__Provided records__.
____

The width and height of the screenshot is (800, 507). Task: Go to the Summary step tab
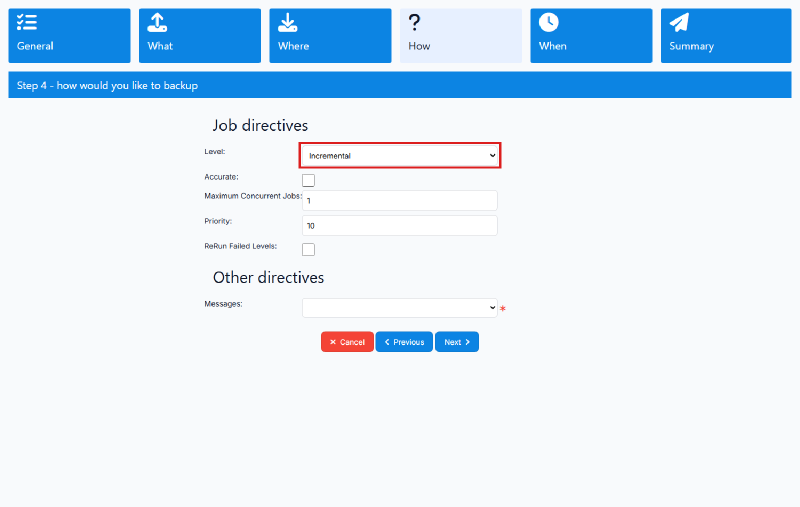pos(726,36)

____

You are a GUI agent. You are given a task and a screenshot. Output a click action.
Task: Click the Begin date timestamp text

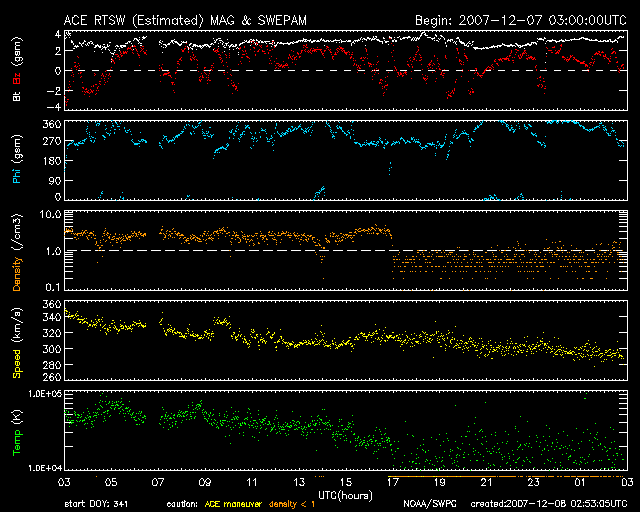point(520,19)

____

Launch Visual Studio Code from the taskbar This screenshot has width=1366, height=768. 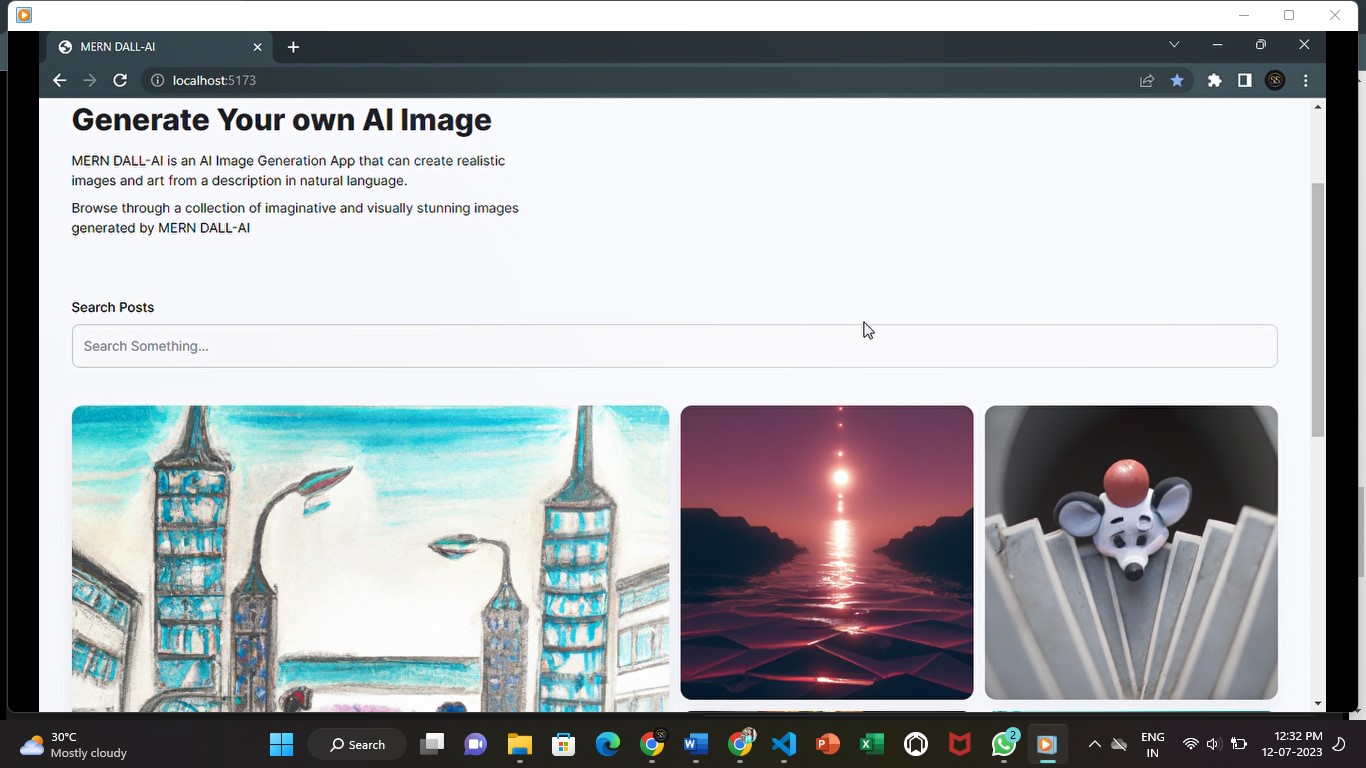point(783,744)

____

__Stated task__. Please express the stretch of data from the line that contains "The width and" through the line that contains "pos(726,36)" as a numbered list, leaving out blank lines and the pictures.

__Reply to the exercise__.
1. The width and height of the screenshot is (800, 507). Task: Go to the Summary step tab
2. pos(726,36)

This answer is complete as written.